30 Eylül dokuz Ekim 2022 günlerinde tertip edilen fuarın haberini Ankara İLESAM bildirince hemen adı verilen Denizli İLESAM temsilcisini aradım ve değerli insan Mustafa Kütükçü hocamdan sekiz ekime tam gün yerimizi aldık.
Özel arabamızla ailecek yedi ekim Cuma sabahı Beyşehir üzerinden yola çıktık.
Aslında özel arabayla gitmek ekonomik açıdan son derece masraflıdır ama bizim Karahayıt kaplıca programımız da olduğundan tercih ettik.
Sabah namazını Beyşehir Eşrefoğlu Camiinde planlasak da Kızılören civarında başlayan sağanak yağmur bu hedefimize mani oldu.
Eğridir’i görmeyen ve gitmeyen hiç kimsenin onu olduğuna yakın bile hayal etmediğini düşünüyorum. Devasa uzanan bir göl kenarı yolumuzun sahili olarak uzun süre devam edince bu gölün neresi olduğunu sormak için durduk Eğridir gölü dediler. Henüz yol mesafe levhasında Eğridir’e 22 km yazarken bu göl kıvrıla kıvrıla giden çift yola sahil oluyordu.
Muhteşem manzaralar eşliğinde karşı sahilde dev kaya zincirleri altında pırıl pırıl sabah güneşiyle parlayan bir kent görülüyordu. Ama hiç burasının eğridir olacağını düşünmüyorduk bile.
Bu, çocukluğumuzdan beri eski kemik hastanesiyle meşhur kenti ilk defa görecektik. Gele gele az önce karşıdan gördüğümüz dev kayaların altında göle paralel ince bir hilal gibi uzanıp giden şehir Eğridir’di. Üzerini kuşatan dev kaya silsilelerinden düşebilecek kaya parçaları için kentin üzeri boydan boya demir tellerle ihata edildiği görülüyordu.

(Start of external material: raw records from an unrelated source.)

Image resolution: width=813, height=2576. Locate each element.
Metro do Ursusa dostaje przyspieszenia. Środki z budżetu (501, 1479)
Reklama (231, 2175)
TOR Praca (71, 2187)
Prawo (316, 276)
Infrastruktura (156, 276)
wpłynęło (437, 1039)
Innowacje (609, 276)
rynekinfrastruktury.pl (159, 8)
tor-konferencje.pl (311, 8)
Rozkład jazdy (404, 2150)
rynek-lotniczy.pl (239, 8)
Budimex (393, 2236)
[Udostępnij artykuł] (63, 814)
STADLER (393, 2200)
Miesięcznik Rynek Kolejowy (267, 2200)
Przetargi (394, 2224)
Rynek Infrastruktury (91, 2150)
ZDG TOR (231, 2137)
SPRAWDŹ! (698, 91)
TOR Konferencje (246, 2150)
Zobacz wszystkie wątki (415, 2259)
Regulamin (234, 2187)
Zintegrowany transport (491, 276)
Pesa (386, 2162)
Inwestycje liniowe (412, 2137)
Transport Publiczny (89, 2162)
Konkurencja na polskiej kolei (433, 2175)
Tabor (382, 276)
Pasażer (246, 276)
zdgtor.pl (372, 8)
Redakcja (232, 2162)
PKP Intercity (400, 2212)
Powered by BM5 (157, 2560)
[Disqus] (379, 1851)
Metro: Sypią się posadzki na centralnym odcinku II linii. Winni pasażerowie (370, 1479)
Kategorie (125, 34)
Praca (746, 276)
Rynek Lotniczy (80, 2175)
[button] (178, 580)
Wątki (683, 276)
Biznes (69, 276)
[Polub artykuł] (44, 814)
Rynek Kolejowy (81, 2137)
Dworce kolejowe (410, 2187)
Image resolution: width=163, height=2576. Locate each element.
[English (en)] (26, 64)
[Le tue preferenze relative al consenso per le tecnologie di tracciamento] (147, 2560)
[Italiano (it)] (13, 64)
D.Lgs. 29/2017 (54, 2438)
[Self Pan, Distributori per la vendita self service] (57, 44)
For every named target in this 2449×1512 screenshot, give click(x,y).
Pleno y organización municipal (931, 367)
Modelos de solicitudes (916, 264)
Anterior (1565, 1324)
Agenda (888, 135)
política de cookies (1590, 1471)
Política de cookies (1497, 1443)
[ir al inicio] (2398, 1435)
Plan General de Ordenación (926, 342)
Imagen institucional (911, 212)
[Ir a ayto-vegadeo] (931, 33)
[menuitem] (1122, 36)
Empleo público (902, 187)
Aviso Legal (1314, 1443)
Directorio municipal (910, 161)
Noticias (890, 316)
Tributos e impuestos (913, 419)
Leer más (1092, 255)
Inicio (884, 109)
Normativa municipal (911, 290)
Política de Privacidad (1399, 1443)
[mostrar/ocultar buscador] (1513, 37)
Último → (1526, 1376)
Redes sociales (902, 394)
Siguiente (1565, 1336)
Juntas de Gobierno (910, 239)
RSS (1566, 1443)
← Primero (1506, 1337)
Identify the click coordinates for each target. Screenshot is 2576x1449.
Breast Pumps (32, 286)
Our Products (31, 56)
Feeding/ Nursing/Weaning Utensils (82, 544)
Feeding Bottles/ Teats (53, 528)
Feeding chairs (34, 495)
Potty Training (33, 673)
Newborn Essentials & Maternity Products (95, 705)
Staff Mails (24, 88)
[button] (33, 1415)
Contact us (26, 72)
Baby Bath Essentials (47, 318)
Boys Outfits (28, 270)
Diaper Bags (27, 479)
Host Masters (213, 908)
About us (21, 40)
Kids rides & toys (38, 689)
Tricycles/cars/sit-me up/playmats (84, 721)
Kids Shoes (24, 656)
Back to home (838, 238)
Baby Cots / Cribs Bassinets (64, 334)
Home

Sahile paralel etrafı yıkım araçlarıyla çevrili olan ve farklı renkli binanın ünlü kemik hastanesi olabileceğini tahmin ettik, sahilde uğradığımız çorbacıya sorunca “evet yıkılıyor ve yanına yenisi yapılıyor” deyince tahminimizde yanılmadığımızı anladık.
Cuma namazı için Çardak ilçesinde yola paralel camiye vardığımızda bizi bir sürpriz bekliyordu: caminin imamının yeğenim Mustafa Ergin hoca efendi olduğunu gördük. Namazdan sonra eve gidip sohbet ettik.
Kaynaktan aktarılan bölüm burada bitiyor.